The switch has also enabled GSK to reduce inefficiency in-house. Where they used to spend an abundance of time reviewing law firm bills, checking hours, and keeping an eye out for budget overruns, GSK’s attorneys now receive quarterly reports from the law firms they’re working with and will soon use dashboards to track the status of their projects.
But have any of their go-to firms declined to make the switch? “Certain firms have more of a challenge to play in this environment than others, but most firms know that the tide has turned and clients are demanding flexibility in the way they pay for matters,” he says.
And what about those lawyers who can charge whatever they want? “Some lawyers have an extraordinary amount of cachet in certain areas of law, enabling them to set their own rates,” he says. “It’s hard to push against that if the market is willing to pay it.
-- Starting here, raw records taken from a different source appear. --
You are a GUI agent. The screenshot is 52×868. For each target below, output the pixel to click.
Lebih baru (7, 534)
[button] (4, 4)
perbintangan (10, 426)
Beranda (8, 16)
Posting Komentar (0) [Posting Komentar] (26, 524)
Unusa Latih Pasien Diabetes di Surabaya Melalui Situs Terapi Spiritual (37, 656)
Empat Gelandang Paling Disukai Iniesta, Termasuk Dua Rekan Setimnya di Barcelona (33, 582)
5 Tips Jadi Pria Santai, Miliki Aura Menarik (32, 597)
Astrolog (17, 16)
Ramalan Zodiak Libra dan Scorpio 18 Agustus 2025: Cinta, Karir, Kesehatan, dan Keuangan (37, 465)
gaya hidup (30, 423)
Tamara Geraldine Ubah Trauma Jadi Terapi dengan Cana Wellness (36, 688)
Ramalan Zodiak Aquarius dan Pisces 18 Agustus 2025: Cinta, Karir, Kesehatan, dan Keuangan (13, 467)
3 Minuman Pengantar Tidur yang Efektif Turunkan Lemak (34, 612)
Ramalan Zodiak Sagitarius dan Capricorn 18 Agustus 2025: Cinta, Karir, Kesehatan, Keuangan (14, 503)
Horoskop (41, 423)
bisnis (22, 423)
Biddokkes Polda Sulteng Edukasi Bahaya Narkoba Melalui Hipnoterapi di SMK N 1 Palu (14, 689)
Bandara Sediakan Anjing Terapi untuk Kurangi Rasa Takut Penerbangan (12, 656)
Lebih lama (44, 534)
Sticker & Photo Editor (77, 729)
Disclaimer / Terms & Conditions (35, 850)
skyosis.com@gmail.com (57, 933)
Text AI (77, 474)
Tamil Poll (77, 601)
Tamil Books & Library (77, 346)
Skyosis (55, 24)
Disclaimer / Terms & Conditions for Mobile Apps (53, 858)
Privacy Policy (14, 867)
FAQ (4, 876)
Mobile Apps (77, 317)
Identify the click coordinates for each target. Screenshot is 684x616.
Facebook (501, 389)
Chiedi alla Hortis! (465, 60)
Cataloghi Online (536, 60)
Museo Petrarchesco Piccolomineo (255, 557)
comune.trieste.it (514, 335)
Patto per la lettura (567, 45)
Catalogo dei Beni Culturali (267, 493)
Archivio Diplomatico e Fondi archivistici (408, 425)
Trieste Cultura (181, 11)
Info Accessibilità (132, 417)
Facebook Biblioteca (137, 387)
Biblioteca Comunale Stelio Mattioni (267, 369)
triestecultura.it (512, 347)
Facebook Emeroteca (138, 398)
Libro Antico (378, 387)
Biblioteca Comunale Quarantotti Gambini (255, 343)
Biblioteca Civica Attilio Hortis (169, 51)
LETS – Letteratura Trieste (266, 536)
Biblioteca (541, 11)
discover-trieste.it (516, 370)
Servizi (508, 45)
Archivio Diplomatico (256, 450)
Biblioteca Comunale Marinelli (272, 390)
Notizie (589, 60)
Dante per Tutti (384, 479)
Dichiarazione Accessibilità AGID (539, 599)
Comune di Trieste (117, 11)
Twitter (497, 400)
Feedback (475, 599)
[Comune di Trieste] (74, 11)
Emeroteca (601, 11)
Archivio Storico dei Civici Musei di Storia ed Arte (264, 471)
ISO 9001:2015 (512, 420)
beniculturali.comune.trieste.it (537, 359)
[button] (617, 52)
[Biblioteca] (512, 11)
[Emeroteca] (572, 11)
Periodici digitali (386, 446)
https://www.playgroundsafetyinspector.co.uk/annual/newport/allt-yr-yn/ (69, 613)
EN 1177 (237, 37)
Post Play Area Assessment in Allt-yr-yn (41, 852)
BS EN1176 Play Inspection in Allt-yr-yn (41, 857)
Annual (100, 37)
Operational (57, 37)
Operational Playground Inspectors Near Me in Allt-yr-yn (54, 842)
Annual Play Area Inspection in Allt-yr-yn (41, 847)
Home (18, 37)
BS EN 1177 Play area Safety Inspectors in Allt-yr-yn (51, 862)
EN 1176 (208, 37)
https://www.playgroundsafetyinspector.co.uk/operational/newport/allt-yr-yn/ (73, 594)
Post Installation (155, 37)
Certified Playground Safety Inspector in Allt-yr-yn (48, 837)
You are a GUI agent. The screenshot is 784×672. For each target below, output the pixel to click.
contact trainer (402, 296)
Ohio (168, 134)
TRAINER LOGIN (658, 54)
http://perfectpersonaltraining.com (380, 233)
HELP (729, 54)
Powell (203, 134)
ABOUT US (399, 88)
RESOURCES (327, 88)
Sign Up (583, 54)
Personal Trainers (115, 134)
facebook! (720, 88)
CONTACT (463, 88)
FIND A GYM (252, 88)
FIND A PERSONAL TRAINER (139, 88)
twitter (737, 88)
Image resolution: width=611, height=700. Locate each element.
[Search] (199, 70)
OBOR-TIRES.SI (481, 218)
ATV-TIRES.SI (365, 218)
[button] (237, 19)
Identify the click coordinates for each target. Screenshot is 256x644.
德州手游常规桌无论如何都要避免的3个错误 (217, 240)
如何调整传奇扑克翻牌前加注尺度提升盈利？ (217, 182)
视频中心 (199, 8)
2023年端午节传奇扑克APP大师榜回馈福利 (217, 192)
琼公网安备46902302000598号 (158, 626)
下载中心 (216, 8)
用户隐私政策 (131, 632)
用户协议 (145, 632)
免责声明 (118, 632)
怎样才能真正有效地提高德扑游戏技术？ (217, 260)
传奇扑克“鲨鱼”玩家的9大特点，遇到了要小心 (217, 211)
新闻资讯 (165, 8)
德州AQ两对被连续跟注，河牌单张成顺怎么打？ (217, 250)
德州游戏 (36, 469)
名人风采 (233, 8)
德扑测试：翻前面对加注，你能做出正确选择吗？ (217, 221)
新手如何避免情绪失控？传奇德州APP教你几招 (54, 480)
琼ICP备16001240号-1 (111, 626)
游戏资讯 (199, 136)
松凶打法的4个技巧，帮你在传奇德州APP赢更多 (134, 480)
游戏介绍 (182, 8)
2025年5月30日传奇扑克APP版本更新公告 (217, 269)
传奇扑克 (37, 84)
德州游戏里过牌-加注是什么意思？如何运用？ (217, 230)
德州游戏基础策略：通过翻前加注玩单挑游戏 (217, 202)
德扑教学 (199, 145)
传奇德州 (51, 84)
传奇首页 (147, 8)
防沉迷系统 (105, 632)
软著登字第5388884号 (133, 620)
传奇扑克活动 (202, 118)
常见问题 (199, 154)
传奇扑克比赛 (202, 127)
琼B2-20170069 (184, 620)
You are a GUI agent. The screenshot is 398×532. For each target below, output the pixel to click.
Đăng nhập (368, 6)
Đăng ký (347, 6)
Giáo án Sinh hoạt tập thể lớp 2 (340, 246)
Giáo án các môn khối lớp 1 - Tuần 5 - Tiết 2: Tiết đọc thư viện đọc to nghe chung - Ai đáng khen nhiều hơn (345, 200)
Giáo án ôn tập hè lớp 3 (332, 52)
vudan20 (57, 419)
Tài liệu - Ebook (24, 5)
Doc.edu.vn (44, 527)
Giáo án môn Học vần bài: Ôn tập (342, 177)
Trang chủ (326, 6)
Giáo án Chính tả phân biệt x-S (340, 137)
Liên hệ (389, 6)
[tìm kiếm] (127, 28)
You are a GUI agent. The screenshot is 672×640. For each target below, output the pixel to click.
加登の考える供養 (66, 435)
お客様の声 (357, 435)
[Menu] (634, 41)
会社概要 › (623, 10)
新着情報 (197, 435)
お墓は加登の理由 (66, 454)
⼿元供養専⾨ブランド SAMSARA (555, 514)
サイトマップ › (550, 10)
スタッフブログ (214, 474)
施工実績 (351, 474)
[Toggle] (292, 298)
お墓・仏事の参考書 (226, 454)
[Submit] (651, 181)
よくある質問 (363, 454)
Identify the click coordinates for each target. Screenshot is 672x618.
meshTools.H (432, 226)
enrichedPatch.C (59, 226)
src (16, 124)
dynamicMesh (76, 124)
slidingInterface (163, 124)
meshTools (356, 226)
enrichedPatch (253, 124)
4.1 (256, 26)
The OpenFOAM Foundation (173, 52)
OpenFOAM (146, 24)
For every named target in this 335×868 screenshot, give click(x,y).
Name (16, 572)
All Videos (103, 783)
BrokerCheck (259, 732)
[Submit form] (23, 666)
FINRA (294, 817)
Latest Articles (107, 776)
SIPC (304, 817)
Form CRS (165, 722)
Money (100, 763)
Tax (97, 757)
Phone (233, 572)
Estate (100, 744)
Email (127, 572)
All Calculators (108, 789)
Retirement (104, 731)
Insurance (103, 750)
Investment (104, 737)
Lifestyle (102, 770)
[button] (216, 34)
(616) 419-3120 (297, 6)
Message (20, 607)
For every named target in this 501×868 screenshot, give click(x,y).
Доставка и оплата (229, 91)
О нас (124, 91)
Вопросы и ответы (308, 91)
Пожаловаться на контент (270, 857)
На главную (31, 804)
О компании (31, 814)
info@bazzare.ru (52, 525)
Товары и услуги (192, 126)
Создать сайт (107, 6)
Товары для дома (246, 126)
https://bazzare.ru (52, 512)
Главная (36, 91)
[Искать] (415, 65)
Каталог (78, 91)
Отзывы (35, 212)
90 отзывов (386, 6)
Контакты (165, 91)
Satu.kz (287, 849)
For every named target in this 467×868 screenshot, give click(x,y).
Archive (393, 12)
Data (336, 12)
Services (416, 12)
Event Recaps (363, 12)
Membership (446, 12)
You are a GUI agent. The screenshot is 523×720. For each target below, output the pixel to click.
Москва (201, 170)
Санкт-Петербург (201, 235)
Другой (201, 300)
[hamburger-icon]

But even some of those attorneys have been willing to try a new model.”
Torregrossa says that companies that wish to make task-based billing work must have clear direction from the top: “The companies leading this revolution away from the billable hour have one thing in common: general counsel who make the mission an absolute priority.”
“I believe this is a far better way to pay for legal services,” he says. “It can be exhausting fighting against something as ingrained as the billable hour, but we now feel there is more of a match between what we’re paying and the value we’re getting. It is all about building strong relationships with firms we trust to represent us and who trust us to compensate them fairly.”